Ainsi, « l'aide sera réservée aux entreprises de moins de 250 salariés pour l'embauche d'un apprenti » préparant un diplôme équivalent Bac ou en-deçà (CAP, BEP, Brevet professionnel ou certains certificats), et sera maintenue à « 5 000 euros au titre de la seule première année du contrat », précise-t-on de même source. « Le montant de l'aide sera maintenu à 6 000 euros pour l'embauche d'apprentis en situation de handicap et ce soutien restera cumulable avec les aides spécifiques », ajoute le ministère.
« Un décret sera pris dès adoption de la loi de finances pour 2026 », rappelle le ministère, mais « les nouveaux paramètres de l'aide (seront déterminés) en fonction des crédits votés » et « ne seront pas rétroactifs ».
Plus de 500 000 apprentis en 2023
Sur fond de baisse des aides publiques, les contrats en alternance se sont repliés nettement au troisième trimestre, avec une baisse de 4,6%, soit 49 200 emplois de moins, et sur un an (-2,5%). Ils restaient toutefois « très largement supérieurs à leur niveau de fin 2019 (+58%) », selon des données de l'Insee publiées fin novembre. En raison du repli de l'alternance, l'emploi salarié privé a reculé pour les 15-29 ans (-0,7%), selon l'institut de statistiques.

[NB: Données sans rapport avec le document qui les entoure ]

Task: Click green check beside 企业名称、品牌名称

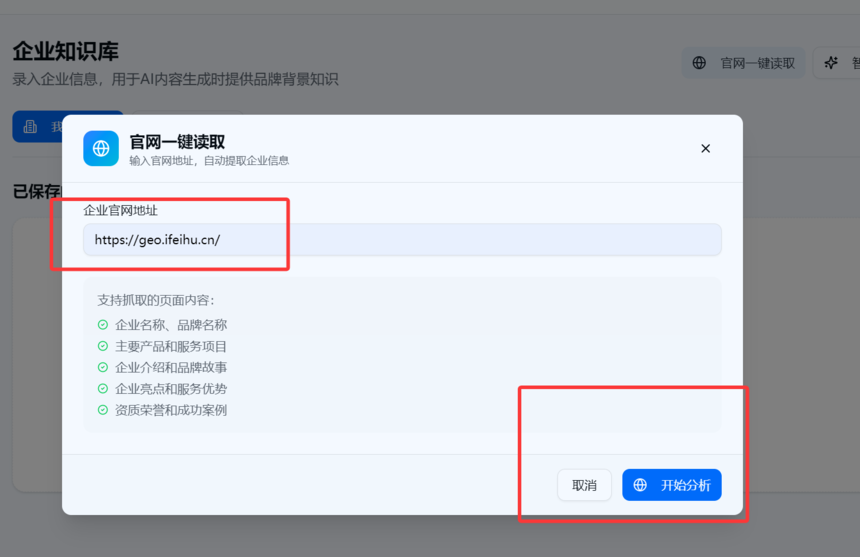Action: pos(103,325)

En 2025, l'aide à l'embauche d'un apprenti, auparavant de 6 000 euros, est passée à 5 000 pour les PME de moins de 250 salariés et à 2 000 euros pour les entreprises de plus grande taille. Profitant des aides publiques, le nombre d'apprentis en France était passé de 430 000 en 2017 à plus d'un million en 2023, tandis que l'apprentissage s'est massivement ouvert aux étudiants du supérieur et au secteur des services.